Email & instant messaging are time-wasting? Nonsense

May 09 2006 by Max McKeown Print This Article

Just been reading Dan Bobinski's column this very site - How multitasking and e-mail waste time - about how (apparently) research proves that the "human brain is not built for multi-tasking" and that "email should be rationed and scheduled for certain hours in the day" (paraphrasing) with a comment added to the column (from a vendor) even suggesting that instant messaging is a time-waster.

What a confused set of arguments.

We evolved to enable, and with the help of, communication. It brings us pleasure and allows us to develop further. We can hold together complex social groups because we can communicate with them.

Culture itself, civilisation, is only possible through communication. The human species has invested considerable evolutionary effort into gained the power of speech, followed by the ability to write, read, and print.

We know this instinctively and move towards new sources of community and communication. Telegraph, radio, television, fax, email, internet, mobile phones, and instant messaging all extend our ability to share feelings, information, and ideas.

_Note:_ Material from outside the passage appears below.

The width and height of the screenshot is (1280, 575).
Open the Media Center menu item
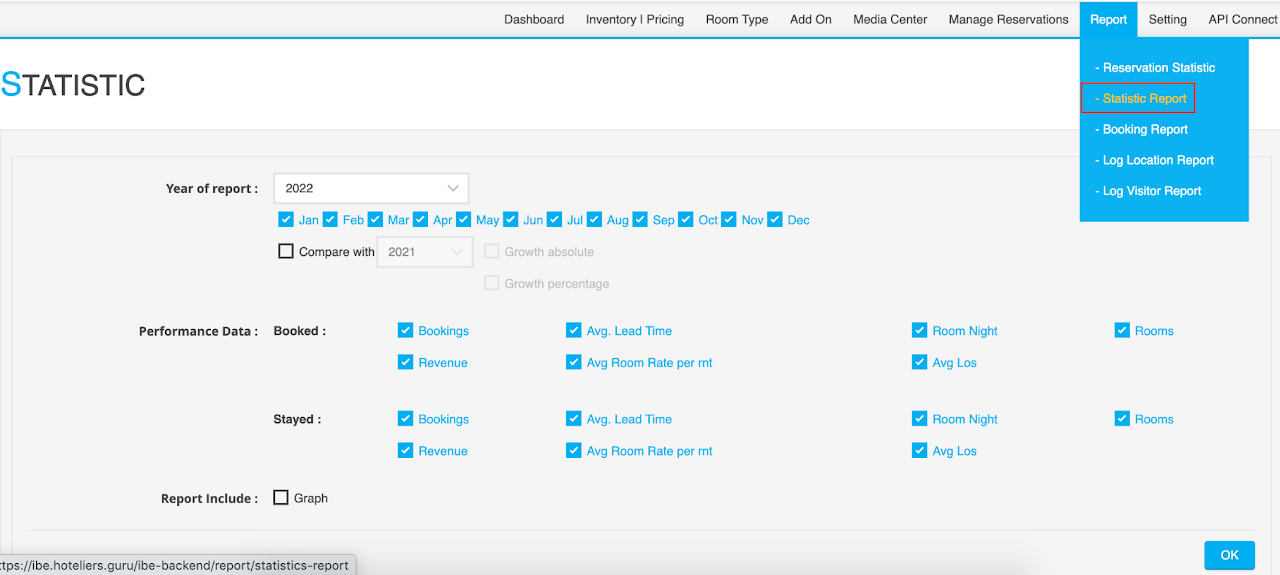click(889, 19)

They extend the interrelationships that are possible bringing with them security (reaching out for a friend when lonely or afraid), escape from boredom (Mandella organised a secret system of note passing to overcome the three decades in jail), data (from who did what with whom to the best way of solving a problem), and organisation (how else can we schedule, align, and act?).

A company that thinks that it's people will be more effective by restricting their ability to communicate (even at the cost of momentary efficiency) will lose the bigger battle - the cultural war for smarter organisations.


Older Comments

Of course multi-tasking is a time-wasting, foolish and untlimately destructive approach to (dis)organization. You only ever have 100% of your attention available to you (often less than that). However you split it, each task in your 'multi-tasking' gets only a small proportion.

I've written about this here: Coyote Tries Multitasking Combating the Deadly Lure of Multitasking Nuts to Multitasking!

Adrian Savage Tucson, AZ

One of my better efforts was walking down the street at the same time as reading a report as the same time as giving editorial changes from the report over my mobile - whilst ensuring I did not get run over or knock anyone over at the same.